*Task prompt*: Would you reproduce, without any alteration, the lines from the opening line of the entries through the line that has "LINKS (39, 519)" in it?
::::
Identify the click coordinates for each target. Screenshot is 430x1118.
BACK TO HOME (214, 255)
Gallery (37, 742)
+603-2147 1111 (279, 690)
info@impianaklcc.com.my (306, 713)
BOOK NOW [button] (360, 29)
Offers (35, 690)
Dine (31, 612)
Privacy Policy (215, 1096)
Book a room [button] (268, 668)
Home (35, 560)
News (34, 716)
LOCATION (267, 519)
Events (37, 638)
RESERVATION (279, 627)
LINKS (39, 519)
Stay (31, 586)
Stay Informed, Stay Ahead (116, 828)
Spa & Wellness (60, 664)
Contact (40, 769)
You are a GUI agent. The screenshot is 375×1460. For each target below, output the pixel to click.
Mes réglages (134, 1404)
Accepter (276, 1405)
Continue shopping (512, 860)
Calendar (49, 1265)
::::
*Task result*:
Identify the click coordinates for each target. Screenshot is 430x1118.
BACK TO HOME (214, 255)
Gallery (37, 742)
+603-2147 1111 (279, 690)
info@impianaklcc.com.my (306, 713)
BOOK NOW [button] (360, 29)
Offers (35, 690)
Dine (31, 612)
Privacy Policy (215, 1096)
Book a room [button] (268, 668)
Home (35, 560)
News (34, 716)
LOCATION (267, 519)
Events (37, 638)
RESERVATION (279, 627)
LINKS (39, 519)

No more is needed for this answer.